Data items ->
==*==

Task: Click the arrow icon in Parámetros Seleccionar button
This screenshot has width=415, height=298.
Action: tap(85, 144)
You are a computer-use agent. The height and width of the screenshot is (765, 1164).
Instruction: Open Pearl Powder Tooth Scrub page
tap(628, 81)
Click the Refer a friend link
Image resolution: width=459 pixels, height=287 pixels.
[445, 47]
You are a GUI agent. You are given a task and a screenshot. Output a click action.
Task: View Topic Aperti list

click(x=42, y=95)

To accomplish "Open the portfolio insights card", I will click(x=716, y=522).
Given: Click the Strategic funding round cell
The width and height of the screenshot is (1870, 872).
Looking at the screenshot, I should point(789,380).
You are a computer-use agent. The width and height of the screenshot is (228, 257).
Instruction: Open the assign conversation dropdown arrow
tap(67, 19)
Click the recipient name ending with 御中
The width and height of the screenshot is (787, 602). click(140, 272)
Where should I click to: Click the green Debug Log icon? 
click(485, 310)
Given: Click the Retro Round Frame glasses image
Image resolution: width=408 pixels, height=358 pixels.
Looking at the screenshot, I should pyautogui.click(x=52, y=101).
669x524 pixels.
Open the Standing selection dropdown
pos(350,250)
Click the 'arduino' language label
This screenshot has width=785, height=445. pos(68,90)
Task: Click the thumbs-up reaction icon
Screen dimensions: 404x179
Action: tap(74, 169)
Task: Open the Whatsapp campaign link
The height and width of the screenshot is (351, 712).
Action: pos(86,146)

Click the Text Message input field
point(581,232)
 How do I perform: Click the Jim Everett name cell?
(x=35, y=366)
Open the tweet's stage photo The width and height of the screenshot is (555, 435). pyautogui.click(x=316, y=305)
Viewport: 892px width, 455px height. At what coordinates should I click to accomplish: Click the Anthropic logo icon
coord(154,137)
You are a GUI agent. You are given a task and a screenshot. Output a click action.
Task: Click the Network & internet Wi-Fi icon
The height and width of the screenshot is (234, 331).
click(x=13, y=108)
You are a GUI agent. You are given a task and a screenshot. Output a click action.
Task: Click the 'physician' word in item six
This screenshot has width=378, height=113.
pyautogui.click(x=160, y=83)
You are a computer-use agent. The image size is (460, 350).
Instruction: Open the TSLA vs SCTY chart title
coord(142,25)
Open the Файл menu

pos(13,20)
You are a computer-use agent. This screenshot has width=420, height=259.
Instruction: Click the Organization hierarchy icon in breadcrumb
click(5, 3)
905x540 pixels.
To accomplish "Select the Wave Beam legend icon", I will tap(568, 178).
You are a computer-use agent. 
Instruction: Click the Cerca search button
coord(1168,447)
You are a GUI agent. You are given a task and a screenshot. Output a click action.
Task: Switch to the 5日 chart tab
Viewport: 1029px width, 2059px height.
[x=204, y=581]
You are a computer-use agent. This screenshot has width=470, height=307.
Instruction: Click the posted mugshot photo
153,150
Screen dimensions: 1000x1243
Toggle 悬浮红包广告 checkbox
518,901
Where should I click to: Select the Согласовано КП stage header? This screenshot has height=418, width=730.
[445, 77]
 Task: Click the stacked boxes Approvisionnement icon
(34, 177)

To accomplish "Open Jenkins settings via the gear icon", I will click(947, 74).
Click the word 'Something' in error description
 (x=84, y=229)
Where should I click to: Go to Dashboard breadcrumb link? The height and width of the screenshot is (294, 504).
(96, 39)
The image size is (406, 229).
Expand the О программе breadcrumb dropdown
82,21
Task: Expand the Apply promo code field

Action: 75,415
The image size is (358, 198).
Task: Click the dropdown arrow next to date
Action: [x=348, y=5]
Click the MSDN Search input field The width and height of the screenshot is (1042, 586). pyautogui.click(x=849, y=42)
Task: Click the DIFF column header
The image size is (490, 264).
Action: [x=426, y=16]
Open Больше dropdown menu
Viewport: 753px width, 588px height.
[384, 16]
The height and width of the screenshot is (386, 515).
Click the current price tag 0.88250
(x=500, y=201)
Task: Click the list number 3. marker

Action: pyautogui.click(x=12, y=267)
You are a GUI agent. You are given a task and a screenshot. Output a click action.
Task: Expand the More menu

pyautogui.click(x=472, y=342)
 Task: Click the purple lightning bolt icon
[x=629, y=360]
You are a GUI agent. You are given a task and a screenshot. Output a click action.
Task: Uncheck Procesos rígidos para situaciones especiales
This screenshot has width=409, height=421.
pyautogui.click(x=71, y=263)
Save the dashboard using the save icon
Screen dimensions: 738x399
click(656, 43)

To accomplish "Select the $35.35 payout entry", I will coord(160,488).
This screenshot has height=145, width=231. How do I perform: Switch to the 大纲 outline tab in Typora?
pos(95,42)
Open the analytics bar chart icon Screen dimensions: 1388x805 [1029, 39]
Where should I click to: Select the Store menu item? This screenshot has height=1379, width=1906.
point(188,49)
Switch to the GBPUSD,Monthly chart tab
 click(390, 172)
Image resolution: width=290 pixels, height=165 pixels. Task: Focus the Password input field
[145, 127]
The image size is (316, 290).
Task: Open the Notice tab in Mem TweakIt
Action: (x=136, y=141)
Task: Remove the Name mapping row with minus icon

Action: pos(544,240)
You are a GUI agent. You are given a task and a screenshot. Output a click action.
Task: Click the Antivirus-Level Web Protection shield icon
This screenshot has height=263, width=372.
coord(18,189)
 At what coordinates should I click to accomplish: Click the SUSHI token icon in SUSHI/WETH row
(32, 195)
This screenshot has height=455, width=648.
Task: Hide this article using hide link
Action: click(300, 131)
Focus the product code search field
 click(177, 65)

==*==

Try it -> Of the entries above, repeat exactly the lines from the line with "has width=470, height=307." through the line with "Task: Click the DIFF column header", both of them included.

Answer for the task ->
You are a computer-use agent. This screenshot has width=470, height=307.
Instruction: Click the posted mugshot photo
153,150
Screen dimensions: 1000x1243
Toggle 悬浮红包广告 checkbox
518,901
Where should I click to: Select the Согласовано КП stage header? This screenshot has height=418, width=730.
[445, 77]
 Task: Click the stacked boxes Approvisionnement icon
(34, 177)

To accomplish "Open Jenkins settings via the gear icon", I will click(947, 74).
Click the word 'Something' in error description
 (x=84, y=229)
Where should I click to: Go to Dashboard breadcrumb link? The height and width of the screenshot is (294, 504).
(96, 39)
The image size is (406, 229).
Expand the О программе breadcrumb dropdown
82,21
Task: Expand the Apply promo code field

Action: 75,415
The image size is (358, 198).
Task: Click the dropdown arrow next to date
Action: [x=348, y=5]
Click the MSDN Search input field The width and height of the screenshot is (1042, 586). pyautogui.click(x=849, y=42)
Task: Click the DIFF column header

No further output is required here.